The great advantage, of course, is that containers may be moved around. They may be used individually or grouped together; just remember that placement must be in proper light (sun, shade, indirect, etc.) for particular plants. Starting with small to medium-sized specimens can give you a better perspective of the theme you may eventually create.

Containers may be elevated on blocks, bricks, or wooden planks to keep them from being banged by mower or trimming tools. The elevation will deter a pest invasion from the ground as well. Recently I spoke with a gardener who shared the idea of planting tomatoes in a bale of straw. Dig out a couple of holes, fill with soil, and insert seedlings; of course, you will need to keep filling with soil and watering.

Before any kind of planting takes place, a soil test can tell you which amendments your soil needs. Check with the extension office to purchase a soil test kit.

If you are fortunate to acquire a property with an existing garden, it would be wise to mark the plants that you want to keep. Take at least a year to observe what perennials appear and may be flourishing without any problems. Two of the first steps include deciding what pleases you and gaining information about the suitability and success of particular plants.

Suggestion: draw a plot of sections of your garden and identify the plants in them. Leave shapes blank until you learn names and make notes about height, width, color, fruit, seed, etc. Sometimes neighbors may help or a basic book on gardening can be used. Depending on your prior experience, a book on weeds could prevent removal of desirable plants. Again, the extension office has many brochures on these topics.

The local library has many books with a numerous supply of ideas and handy tips. If you know you will be feeling a time crunch, look at Gardening Weekends: Strategies for the Busy Gardener, a Better Homes and Gardens publication by Olwen Woodier. It will guide you to plants that require little maintenance and tips to simplify techniques. To minimize frustration, explore chapters on "Easy Care Beds", Easy Care Plants", and "Gardening Basics". One section covers the weekend vegetable garden also.

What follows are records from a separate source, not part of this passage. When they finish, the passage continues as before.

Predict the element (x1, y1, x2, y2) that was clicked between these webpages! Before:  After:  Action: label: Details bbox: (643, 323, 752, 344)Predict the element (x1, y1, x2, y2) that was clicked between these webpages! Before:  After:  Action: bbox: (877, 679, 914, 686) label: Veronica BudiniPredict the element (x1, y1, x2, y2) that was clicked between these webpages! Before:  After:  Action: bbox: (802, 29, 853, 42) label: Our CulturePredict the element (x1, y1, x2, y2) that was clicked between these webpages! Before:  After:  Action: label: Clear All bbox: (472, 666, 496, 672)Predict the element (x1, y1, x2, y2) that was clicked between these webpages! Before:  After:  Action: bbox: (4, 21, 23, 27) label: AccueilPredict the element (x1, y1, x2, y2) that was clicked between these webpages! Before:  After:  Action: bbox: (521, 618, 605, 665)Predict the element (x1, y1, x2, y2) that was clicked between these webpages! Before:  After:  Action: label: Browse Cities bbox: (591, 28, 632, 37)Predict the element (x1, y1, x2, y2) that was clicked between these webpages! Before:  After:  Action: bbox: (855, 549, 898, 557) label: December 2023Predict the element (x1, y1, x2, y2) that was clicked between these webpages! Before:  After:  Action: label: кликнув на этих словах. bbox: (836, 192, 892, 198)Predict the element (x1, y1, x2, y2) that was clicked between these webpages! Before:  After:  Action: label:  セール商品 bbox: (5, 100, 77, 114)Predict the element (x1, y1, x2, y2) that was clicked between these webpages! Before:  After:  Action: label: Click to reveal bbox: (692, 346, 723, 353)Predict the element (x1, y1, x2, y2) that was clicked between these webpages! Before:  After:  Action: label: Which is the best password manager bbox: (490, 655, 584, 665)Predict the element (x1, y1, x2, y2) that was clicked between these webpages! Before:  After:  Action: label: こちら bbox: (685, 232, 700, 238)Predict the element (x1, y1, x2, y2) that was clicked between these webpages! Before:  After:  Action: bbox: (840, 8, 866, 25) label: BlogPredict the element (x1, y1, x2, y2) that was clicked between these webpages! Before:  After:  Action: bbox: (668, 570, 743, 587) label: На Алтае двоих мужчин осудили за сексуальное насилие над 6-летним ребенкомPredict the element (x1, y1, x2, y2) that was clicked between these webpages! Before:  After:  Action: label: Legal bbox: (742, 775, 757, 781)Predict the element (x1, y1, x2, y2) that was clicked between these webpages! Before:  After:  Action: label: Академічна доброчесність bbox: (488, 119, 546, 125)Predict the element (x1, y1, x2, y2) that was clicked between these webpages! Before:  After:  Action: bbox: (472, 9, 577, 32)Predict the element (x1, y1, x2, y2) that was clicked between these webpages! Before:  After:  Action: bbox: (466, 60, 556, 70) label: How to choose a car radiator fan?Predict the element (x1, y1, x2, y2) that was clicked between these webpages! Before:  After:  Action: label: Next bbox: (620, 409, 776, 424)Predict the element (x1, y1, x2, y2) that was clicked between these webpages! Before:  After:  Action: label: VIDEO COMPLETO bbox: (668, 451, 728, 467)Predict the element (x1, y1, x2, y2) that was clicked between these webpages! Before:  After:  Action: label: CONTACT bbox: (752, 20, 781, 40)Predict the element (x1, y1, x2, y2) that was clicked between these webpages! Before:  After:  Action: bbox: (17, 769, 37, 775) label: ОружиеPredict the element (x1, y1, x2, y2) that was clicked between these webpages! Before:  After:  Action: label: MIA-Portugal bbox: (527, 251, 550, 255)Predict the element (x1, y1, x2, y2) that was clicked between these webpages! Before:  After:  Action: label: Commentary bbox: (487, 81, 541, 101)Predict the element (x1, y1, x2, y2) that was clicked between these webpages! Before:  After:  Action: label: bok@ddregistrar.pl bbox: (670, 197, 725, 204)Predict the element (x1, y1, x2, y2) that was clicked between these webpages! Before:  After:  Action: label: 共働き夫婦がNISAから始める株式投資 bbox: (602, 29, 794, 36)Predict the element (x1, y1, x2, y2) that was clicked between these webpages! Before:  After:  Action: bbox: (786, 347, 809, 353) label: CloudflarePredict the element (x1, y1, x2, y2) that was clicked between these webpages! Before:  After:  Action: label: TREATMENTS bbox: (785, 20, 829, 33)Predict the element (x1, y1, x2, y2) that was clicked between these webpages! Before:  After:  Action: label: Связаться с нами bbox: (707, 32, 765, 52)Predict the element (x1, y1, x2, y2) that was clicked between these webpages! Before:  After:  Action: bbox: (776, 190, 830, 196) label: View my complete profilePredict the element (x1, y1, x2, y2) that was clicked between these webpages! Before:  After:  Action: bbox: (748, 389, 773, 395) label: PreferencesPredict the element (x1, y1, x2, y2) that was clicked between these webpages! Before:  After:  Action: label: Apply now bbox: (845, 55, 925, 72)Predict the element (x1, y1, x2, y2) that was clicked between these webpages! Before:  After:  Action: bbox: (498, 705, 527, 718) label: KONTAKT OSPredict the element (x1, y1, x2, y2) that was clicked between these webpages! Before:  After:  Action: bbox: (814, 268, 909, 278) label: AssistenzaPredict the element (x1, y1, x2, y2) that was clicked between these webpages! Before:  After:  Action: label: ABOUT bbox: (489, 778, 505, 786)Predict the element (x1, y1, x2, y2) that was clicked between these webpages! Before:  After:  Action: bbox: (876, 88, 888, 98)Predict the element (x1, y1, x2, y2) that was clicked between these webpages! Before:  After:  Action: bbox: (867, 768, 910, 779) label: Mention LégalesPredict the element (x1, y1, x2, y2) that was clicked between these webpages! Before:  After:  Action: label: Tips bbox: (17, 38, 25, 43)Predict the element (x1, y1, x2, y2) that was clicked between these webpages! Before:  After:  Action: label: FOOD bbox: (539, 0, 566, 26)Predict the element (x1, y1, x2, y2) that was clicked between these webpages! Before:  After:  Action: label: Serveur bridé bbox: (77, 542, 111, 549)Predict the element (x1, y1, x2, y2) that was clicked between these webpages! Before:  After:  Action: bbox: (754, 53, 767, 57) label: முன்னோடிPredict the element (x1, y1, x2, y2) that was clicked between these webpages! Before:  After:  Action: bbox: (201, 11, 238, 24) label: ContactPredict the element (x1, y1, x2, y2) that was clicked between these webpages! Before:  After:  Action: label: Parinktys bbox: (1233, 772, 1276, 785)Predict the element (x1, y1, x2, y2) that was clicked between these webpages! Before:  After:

The Low-Maintenance Garden (A Complete Guide to Designs, Plants and Techniques for Easy Care Gardens) by Susan Berry and Steve Bradley is another source of beautifully presented ideas. Throughout the completely illustrated text, practically every type of garden site is presented.

Start small, plan as you go, and incorporate the good features of the natural location. Remember that your local library and extension office will come to your aid if asked. Best wishes to all new gardeners!